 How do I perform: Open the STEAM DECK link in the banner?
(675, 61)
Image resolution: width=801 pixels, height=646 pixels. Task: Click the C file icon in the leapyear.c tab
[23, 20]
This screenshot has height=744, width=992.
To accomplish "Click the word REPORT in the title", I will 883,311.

━━━━━━━━━━━━━━━━━━━━━━━━━━━━━━

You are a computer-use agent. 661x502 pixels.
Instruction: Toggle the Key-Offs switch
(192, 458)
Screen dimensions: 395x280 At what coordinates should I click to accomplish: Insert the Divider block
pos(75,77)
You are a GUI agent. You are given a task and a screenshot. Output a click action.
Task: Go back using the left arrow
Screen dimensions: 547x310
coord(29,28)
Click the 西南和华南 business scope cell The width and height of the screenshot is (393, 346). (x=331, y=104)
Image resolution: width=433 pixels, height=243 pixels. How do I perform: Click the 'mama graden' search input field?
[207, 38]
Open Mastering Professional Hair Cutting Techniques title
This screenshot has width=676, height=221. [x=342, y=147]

━━━━━━━━━━━━━━━━━━━━━━━━━━━━━━

> **THE PROBLEM**:
In the data above, retype exactly and only the lines between the one holding "You are a GUI" and the one holding "Click the 西南和华南", inclusive.

> **YOUR SOLUTION**:
You are a GUI agent. You are given a task and a screenshot. Output a click action.
Task: Go back using the left arrow
Screen dimensions: 547x310
coord(29,28)
Click the 西南和华南 business scope cell The width and height of the screenshot is (393, 346). (x=331, y=104)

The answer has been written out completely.